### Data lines
++++++++
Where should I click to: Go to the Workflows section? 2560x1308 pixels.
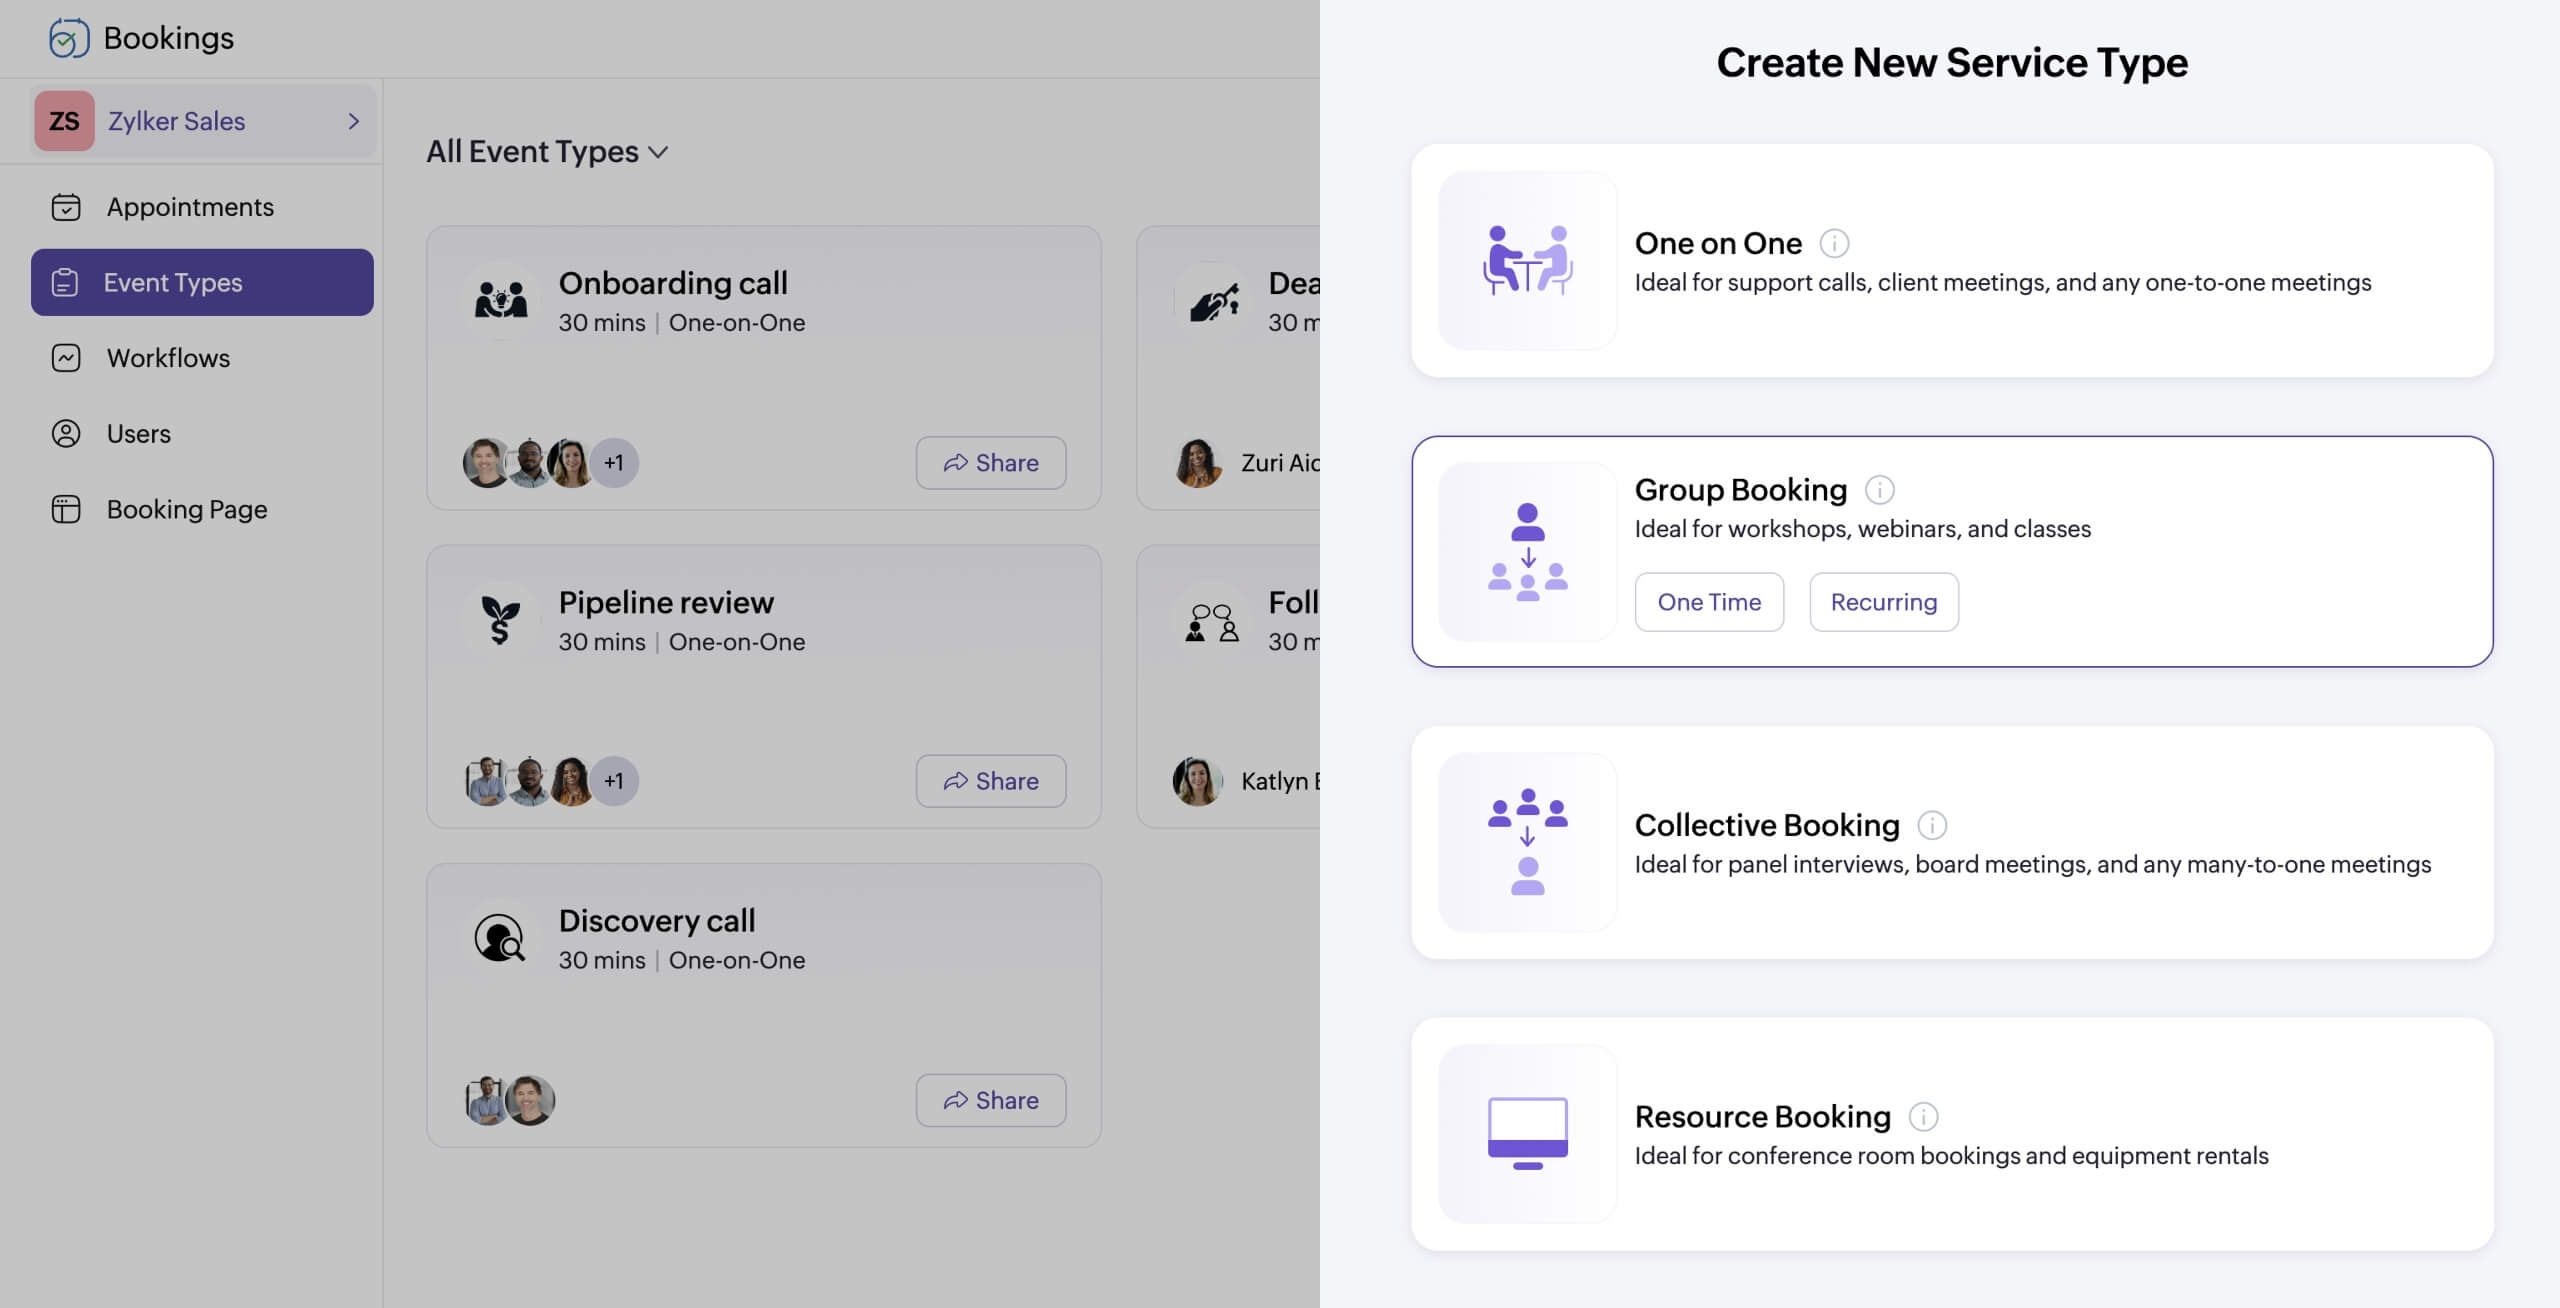click(168, 358)
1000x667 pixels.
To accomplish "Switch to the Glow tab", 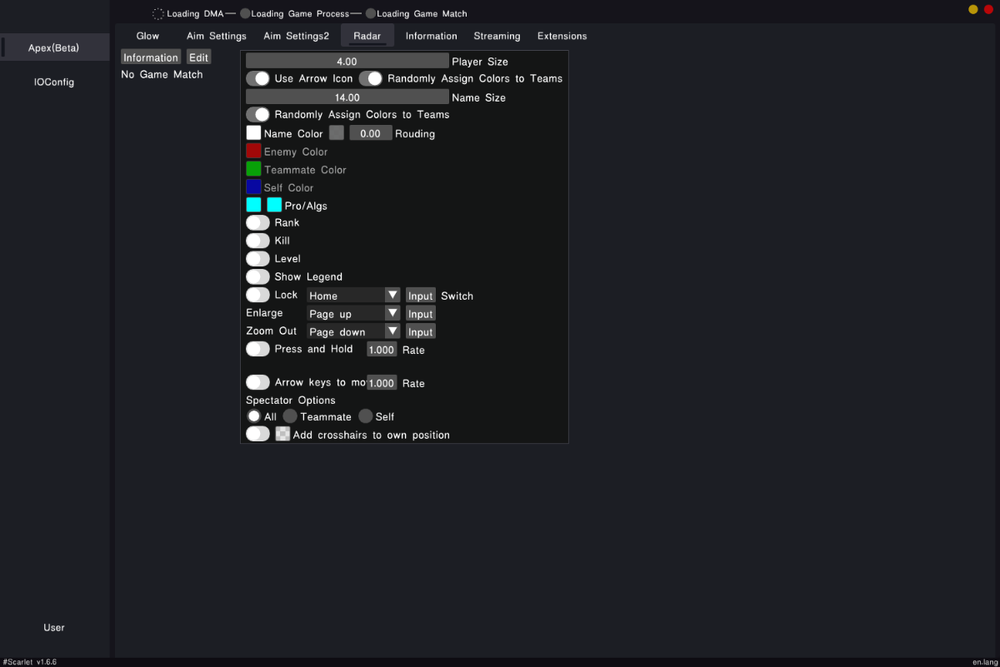I will [x=148, y=36].
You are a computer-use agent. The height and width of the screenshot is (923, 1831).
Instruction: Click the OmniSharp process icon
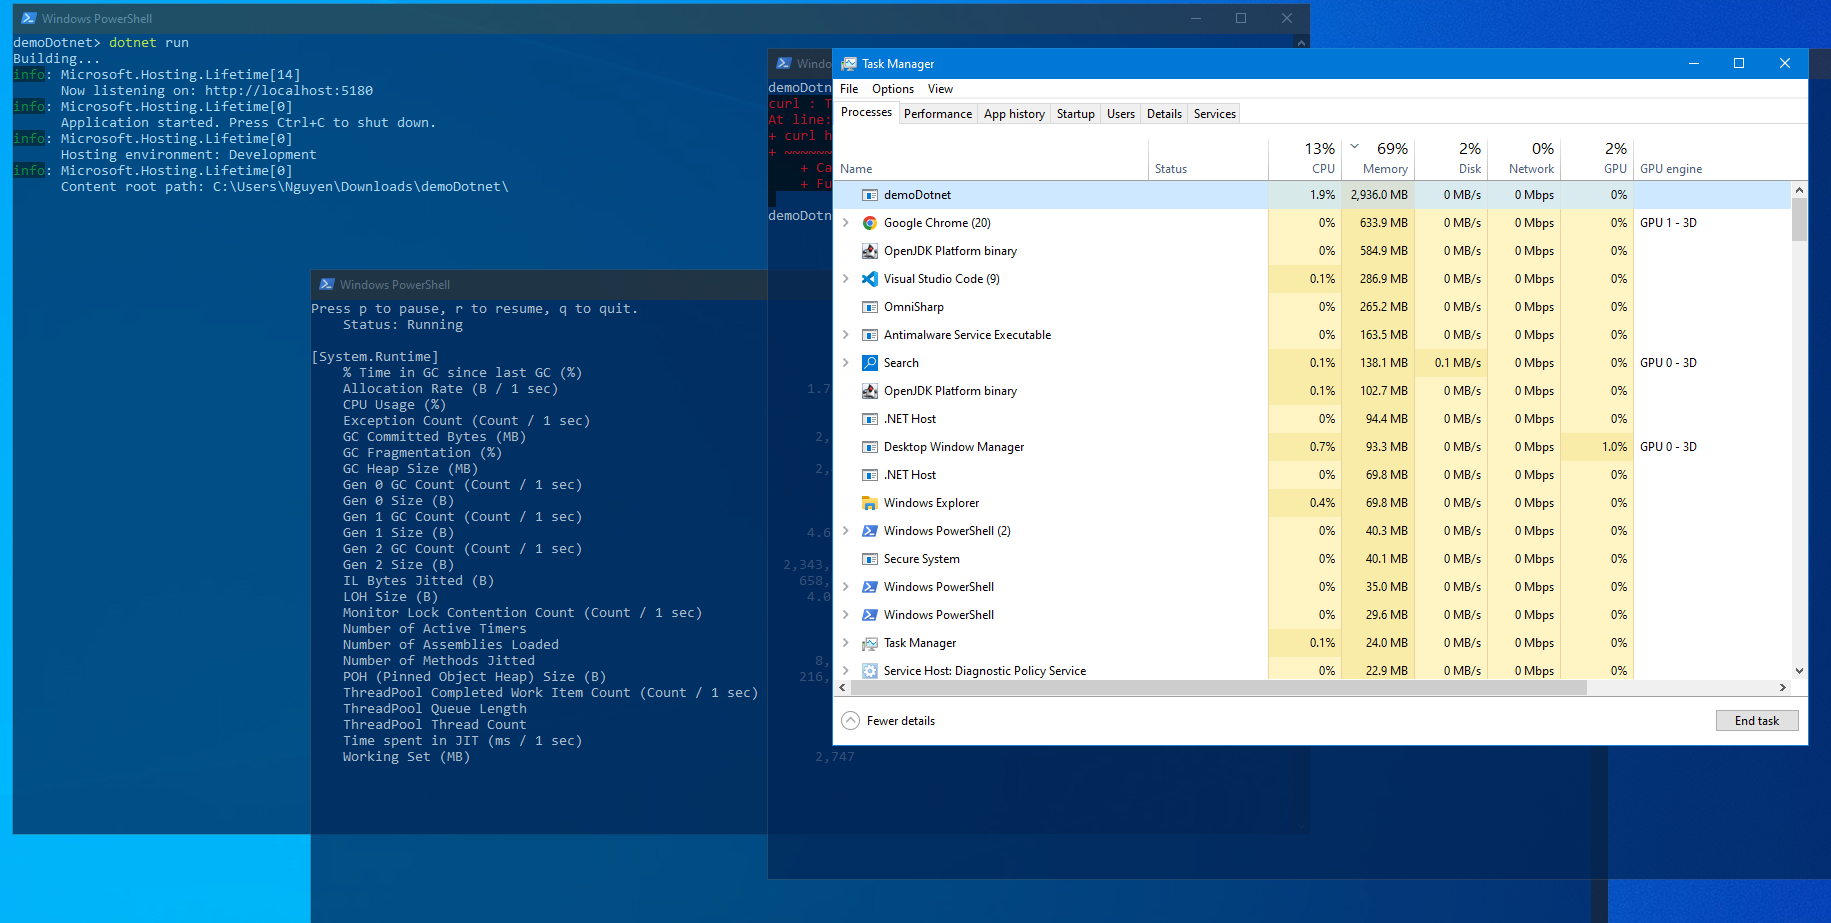pos(869,306)
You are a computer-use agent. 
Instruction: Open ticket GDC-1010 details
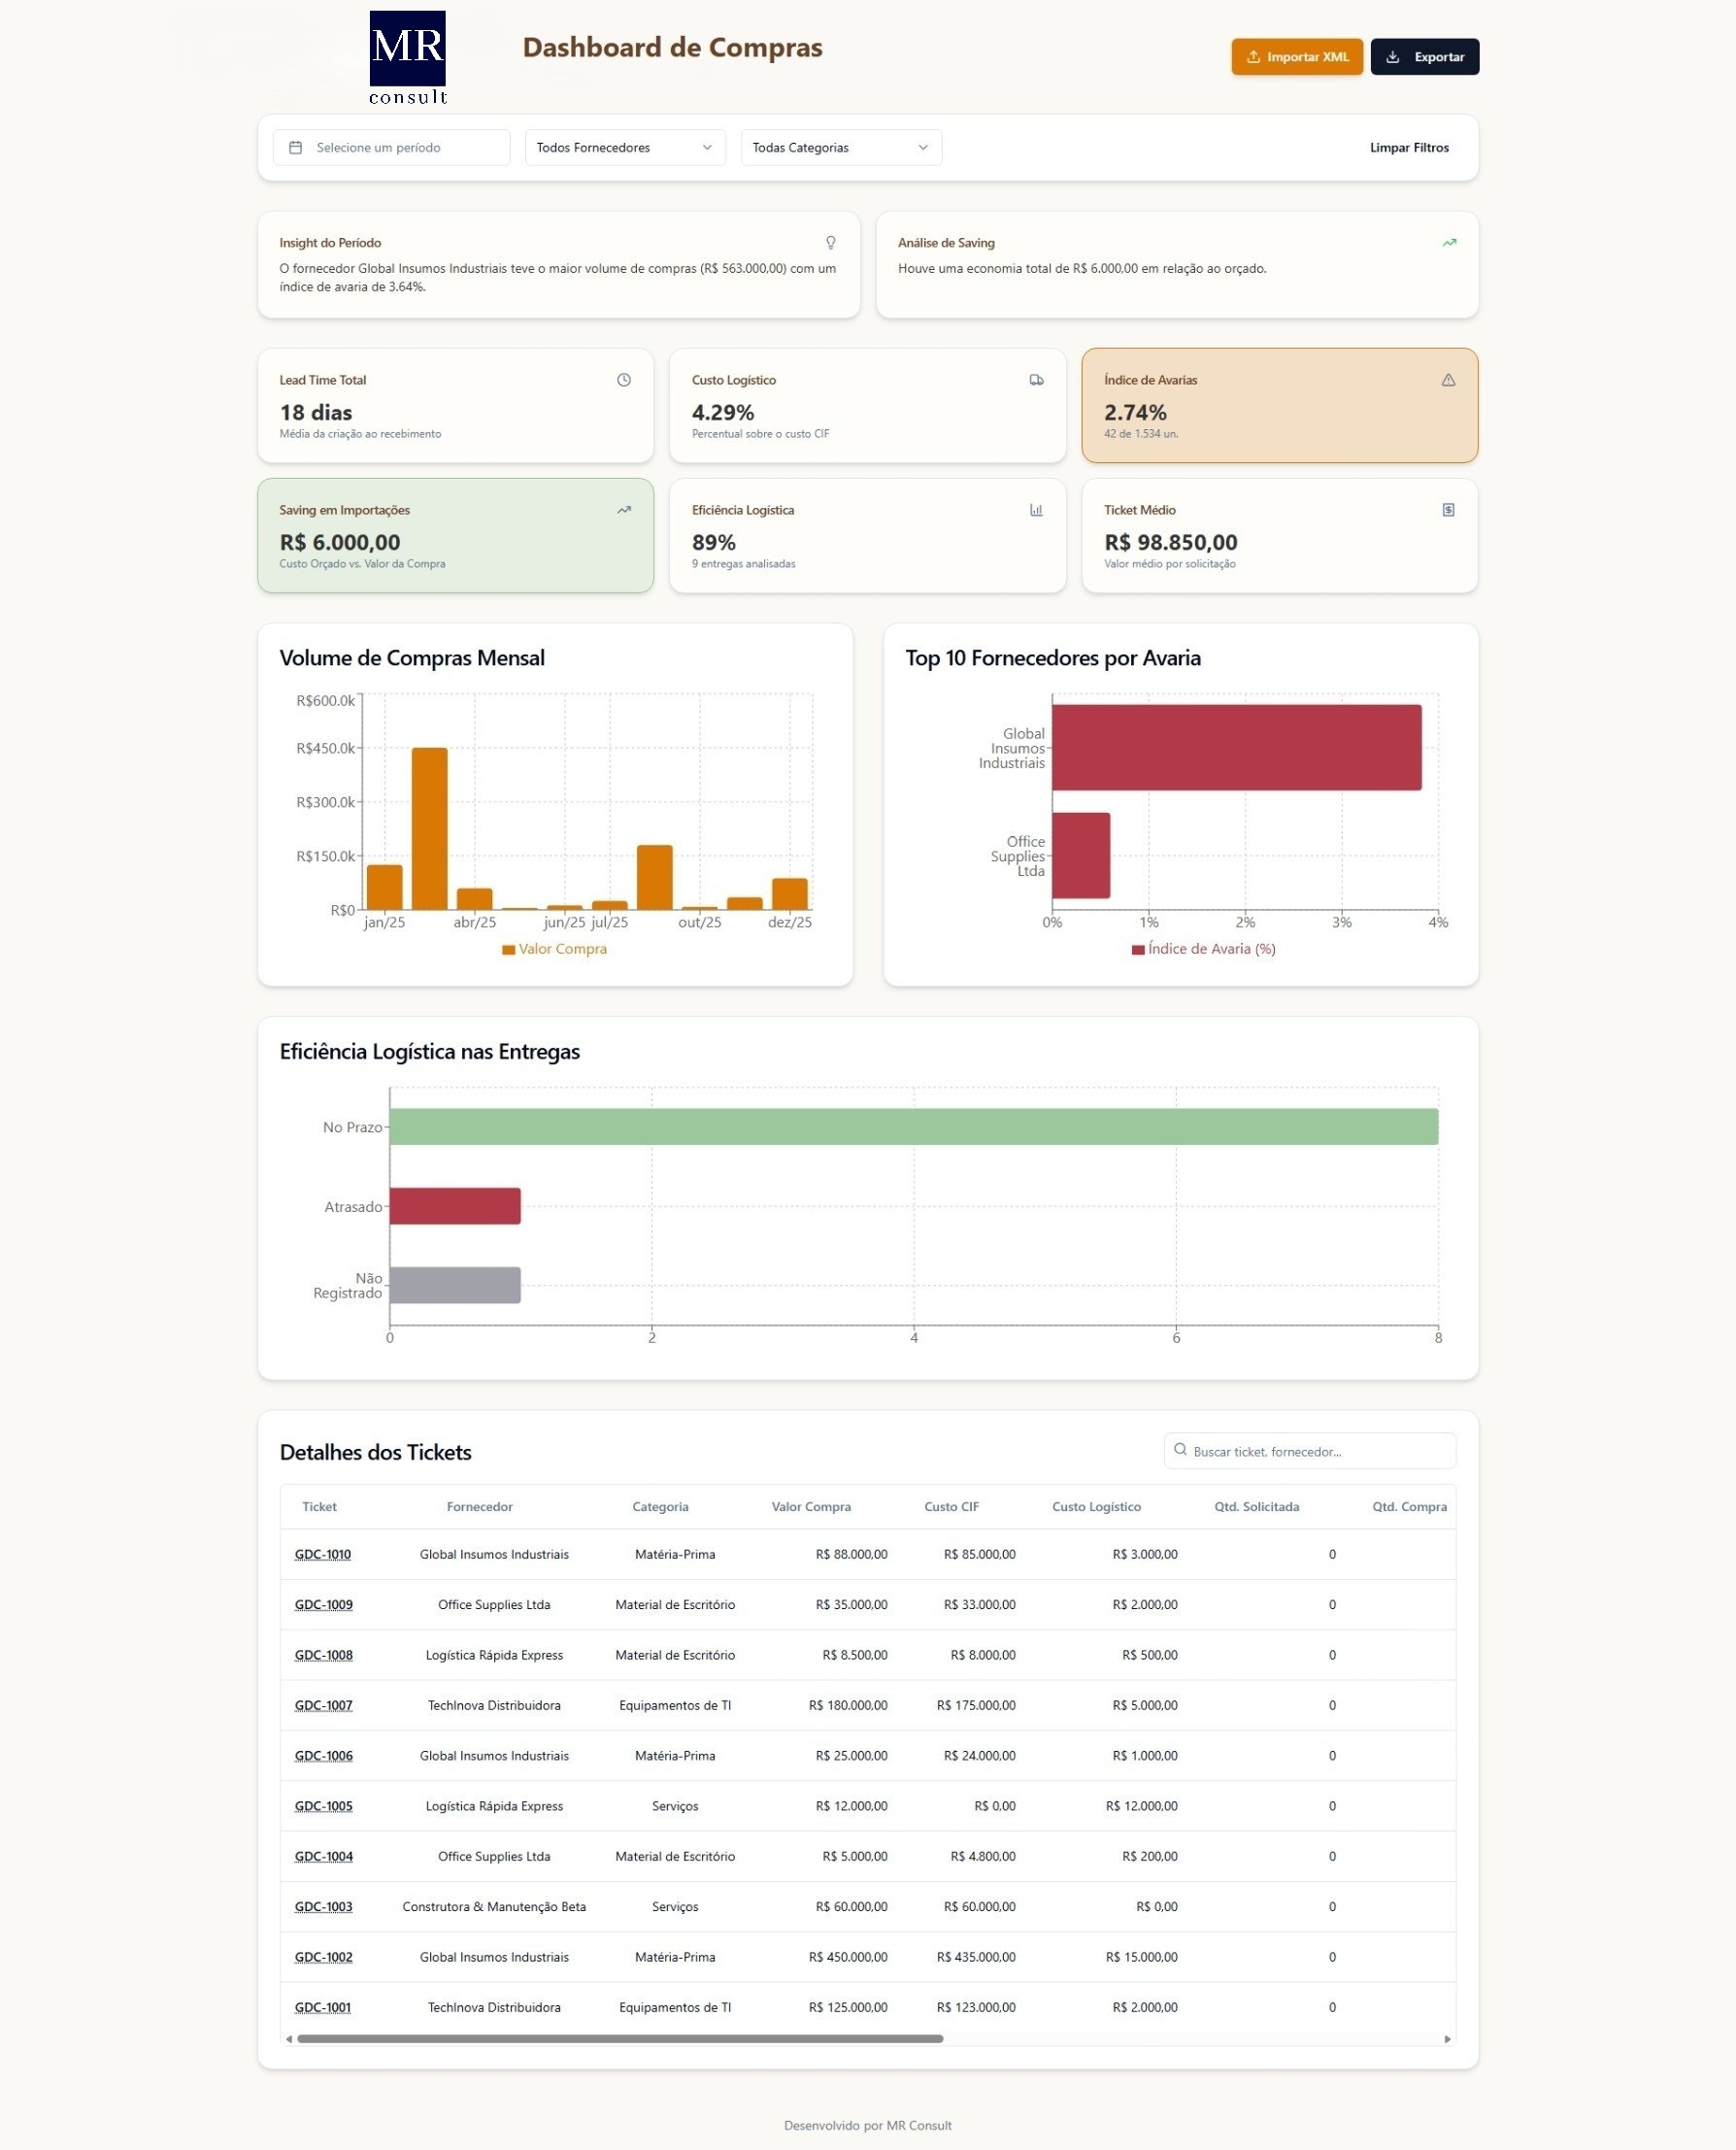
++++++++
### What is required
Return every line of the records that contains the word "agent".

### Output of the task
You are a computer-use agent. The height and width of the screenshot is (923, 1831).
You are a computer-use agent. 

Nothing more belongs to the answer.